[QUOTE=pingnak]
On a related note, they’re chipping themselves.
What’s pathetic is, these people actually think having the equivalent of your cat or dog’s chip embedded in their arm will make it possible to find them if they’re kidnapped.
I suppose it could help if you can’t find them three inches away and you happen to wave the wand around and hear a ‘beep’.
[/QUOTE]
To be fair, as someone who opposes illegal immigration but does not have any bone to pick with Mexicans in Mexico who aren’t trying to sneak in (other than that they’ve created/tolerated for too long a horribly corrupt society), the “they” in your first line isn’t quite fair – the chipping is being done by middle class Mexican burghers, not the “illegals” to whom the OP referred.

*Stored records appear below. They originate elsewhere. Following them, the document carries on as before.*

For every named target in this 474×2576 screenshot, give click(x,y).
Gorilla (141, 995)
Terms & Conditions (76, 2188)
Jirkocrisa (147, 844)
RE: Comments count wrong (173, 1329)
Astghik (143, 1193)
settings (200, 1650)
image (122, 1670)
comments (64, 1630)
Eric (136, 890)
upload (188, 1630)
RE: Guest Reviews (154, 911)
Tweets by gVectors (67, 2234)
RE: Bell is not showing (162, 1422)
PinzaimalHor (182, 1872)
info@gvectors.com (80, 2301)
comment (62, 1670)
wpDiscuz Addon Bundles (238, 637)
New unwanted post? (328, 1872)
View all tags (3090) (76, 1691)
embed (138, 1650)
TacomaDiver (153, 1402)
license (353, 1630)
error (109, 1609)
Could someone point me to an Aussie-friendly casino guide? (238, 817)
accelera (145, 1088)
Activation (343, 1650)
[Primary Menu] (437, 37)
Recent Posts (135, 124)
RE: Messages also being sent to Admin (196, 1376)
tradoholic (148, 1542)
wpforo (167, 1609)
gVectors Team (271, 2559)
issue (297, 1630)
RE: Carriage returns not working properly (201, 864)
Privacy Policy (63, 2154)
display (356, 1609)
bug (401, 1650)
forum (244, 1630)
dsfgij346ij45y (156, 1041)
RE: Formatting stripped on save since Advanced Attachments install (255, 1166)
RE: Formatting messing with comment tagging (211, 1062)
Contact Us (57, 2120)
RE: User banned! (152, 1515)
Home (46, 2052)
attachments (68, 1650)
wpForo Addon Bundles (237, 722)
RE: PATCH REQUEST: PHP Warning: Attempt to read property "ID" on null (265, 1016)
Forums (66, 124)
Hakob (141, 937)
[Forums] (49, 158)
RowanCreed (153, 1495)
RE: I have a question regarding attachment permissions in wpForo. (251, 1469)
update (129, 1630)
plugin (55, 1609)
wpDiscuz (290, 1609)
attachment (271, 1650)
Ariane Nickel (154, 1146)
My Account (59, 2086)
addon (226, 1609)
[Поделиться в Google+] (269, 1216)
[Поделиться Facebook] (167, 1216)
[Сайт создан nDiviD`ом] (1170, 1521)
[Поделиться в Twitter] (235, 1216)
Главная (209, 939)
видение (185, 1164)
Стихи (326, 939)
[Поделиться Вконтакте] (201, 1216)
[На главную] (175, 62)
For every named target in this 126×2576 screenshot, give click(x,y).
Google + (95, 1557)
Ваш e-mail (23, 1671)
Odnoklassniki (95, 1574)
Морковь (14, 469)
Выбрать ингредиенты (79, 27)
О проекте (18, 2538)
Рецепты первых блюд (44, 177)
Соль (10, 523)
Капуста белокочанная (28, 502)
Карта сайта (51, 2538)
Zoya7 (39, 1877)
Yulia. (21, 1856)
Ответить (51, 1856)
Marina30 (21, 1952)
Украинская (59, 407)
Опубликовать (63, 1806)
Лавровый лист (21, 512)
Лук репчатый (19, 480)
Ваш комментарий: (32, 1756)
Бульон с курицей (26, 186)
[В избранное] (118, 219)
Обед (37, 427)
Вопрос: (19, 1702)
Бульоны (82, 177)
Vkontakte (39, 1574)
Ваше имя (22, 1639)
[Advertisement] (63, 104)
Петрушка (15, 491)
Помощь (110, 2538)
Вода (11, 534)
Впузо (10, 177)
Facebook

Your other points are well-taken though. How would any device small enough to be implantable have a sufficient power source that GPS could ever pick up its signal? The article on the people fearing kidnapping had a particularly stupid feature – the microchip communicates by RF with a device that you use that in turn allows you to press a panic button, and then that external device uplinks your location to the GPS. Unless I was missing something, that makes the microchip completely unnecessary – why not just cary the panic button/transmitter?
Of course the remaining problem is that those who can’t (kidnappees – as if kidnappers won’t promptly see some device big enough to contain a high-powered transceiver, smash it, and smash your teeth in for the trouble), or won’t (would-be illegals), carry some bulky transmitter can’t be tracked by it.
Next, assuming we somehow could come up with a self-contained, self-powered, implantable tracking tag, how do we ensure it can’t just be plucked out with tweezers (or with minor surgery)? The OP foresees this and suggests surgical implantation in the brain. But (while I don’t believe illegal aliens have any constitutional rights, and hence won’t use the phrase cruel and unusual), I just don’t see that flying, ever, as a domestic or international policy.
Finally, I am interested in making sure deportees don’t come back. But I’m almost as interested in making sure first-time river-swimmers don’t make it either. The OP’s proposed policy focuses signficant attention and resources on the first class of alien, whereas I’m not sure the problems caused by repeat offender illegal immigration are qualitatively worse than those caused by first offenders (who admittedly are the repeat offenders of tomorrow). Of course given that the alternative would be to tag all existing residents of the countries from which we anticipate future illegal immigration, I guess the OP was right in not suggesting that, given that it’s even less remotely feasible.